The tool you're trying to regulate is actively reshaping the ground you're standing on to regulate it. This isn't true of most regulated technologies. Cars don't make transportation policy harder to write. AI might genuinely make AI policy harder to write.

Regulatory Capture by Speed

Even well-intentioned companies will push for regulation they can comply with faster than competitors. The natural outcome is regulation that codifies current industry practice rather than pushing toward actual safety — regulation that protects incumbents rather than the public. And because the incumbents are also the primary source of technical expertise for regulators, this dynamic is structurally hard to escape.

What Might Actually Work

None of this means policy is hopeless. It means static, threshold-based, one-time legislation is the wrong tool. Here's what might be better:

Dynamic Thresholds

If you're going to use compute thresholds, at minimum they need to float. Peg the reporting threshold to the current efficiency frontier: if the state-of-the-art achieves last year's benchmark performance at one-tenth the cost, the threshold drops by 10x. This is conceptually simple — an index, updated annually, like inflation adjustments in tax law. It doesn't solve the multi-dimensional problem, but it at least keeps the one-dimensional proxy from going stale.

Capability-Based, Not Resource-Based

Instead of regulating inputs (how much compute you used), regulate outputs (what the model can do). This is harder to measure but closer to what actually matters. Define specific dangerous capabilities — autonomous bioweapon synthesis, persuasion-based manipulation at scale, autonomous cyber offense — and require developers to evaluate for them. The evaluation regime needs to update as new capabilities emerge, but at least it's pointed at the right target.

Liability Over Prescription

Instead of specifying what models can and can't do (which becomes outdated), hold developers liable for harms. Let them figure out how to be safe, then hold them accountable when they're not. This tracks the moving target better because the obligation ("don't cause harm") doesn't change even when capabilities do. It's also more robust to gaming — you can optimize around a benchmark, but you can't optimize around actual consequences.

Red Lines Over Bright Lines

Rather than thresholds ("models above X FLOPS"), define prohibited outcomes ("no model may enable autonomous bioweapon synthesis") and require developers to demonstrate their models can't produce them. The burden is on developers, and the definition is outcome-based rather than capability-based.

Institutional Infrastructure

Standing bodies with technical expertise, security clearances, and the authority to act between legislative cycles.

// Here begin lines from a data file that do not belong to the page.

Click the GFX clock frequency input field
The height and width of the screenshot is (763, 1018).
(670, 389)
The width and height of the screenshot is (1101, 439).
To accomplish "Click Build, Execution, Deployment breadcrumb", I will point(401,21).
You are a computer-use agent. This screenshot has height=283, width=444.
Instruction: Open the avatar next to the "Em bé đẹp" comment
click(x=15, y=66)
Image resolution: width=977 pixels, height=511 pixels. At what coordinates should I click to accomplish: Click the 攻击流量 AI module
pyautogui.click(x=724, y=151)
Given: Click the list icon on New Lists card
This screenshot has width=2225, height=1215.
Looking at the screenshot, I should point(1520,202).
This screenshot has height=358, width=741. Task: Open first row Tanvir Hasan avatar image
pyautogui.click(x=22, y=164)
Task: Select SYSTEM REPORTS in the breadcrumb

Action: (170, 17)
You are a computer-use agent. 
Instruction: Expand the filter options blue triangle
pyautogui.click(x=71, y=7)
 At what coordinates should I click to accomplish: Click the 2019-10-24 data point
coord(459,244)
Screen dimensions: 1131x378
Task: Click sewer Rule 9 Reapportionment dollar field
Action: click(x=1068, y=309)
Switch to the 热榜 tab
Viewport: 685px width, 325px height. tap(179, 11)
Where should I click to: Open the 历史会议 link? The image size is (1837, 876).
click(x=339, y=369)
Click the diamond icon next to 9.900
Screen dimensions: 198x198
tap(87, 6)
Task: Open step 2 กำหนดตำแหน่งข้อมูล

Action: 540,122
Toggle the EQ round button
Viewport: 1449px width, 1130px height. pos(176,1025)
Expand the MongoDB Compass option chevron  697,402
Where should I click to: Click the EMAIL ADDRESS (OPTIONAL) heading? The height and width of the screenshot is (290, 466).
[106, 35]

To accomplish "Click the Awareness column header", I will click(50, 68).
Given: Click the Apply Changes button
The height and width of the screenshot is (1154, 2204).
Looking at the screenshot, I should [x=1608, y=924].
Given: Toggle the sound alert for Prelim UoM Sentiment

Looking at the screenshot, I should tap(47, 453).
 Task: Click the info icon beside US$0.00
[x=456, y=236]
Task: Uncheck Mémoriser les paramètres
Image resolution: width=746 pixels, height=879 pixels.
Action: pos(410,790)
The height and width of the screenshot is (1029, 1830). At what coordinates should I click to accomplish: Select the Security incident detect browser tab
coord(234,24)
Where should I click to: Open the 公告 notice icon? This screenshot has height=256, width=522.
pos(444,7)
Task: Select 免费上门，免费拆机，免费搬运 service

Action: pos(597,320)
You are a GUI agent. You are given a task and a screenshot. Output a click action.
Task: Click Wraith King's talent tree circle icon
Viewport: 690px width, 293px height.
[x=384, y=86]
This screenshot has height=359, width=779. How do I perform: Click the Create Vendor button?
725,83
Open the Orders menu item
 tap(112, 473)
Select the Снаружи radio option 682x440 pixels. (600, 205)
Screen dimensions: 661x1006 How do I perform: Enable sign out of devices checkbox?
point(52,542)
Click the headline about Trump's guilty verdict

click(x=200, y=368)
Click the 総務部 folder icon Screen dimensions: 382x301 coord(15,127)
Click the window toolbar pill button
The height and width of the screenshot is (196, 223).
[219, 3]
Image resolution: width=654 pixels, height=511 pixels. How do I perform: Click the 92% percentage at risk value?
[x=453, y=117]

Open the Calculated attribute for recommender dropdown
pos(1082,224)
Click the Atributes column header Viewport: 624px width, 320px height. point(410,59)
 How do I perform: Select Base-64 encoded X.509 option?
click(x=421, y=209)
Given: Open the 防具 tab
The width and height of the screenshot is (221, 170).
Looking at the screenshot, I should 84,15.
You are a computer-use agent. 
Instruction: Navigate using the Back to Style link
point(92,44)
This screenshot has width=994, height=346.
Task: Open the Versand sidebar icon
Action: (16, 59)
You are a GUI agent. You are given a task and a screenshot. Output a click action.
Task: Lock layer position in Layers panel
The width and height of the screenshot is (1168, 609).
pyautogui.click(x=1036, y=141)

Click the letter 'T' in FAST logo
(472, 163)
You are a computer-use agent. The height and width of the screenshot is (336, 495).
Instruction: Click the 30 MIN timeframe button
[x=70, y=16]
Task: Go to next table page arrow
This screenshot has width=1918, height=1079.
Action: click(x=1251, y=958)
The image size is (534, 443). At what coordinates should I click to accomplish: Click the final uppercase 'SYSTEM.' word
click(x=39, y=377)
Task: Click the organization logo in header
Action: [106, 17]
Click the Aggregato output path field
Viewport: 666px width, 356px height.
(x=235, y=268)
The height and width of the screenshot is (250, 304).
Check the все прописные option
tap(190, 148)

Something between "pass a new law every time" and "unelected officials decide everything." The FDA model — a permanent agency with domain expertise and enforcement power — is probably closer to right than the current approach of periodic executive orders and omnibus bills.

The Honest Assessment

Even with universal motivation, AI policy is a problem of regulating a moving target you can't measure, using tools that are too slow, with thresholds that erode exponentially, in a landscape where the target is proliferating to the edge and reshaping the policy environment as it goes. Every hard problem in regulation — measurement, enforcement, international coordination, speed — is harder for AI than for basically any technology we've previously tried to govern.

This doesn't mean policy is useless. It means policy alone is insufficient. Governance has to be paired with technical safety research that makes the regulatory problem more tractable, and it has to be designed for adaptation rather than permanence. The worst outcome is a false sense of security — confident regulation that was accurate for about six months and now serves mainly to prevent regulators from admitting they need to start over.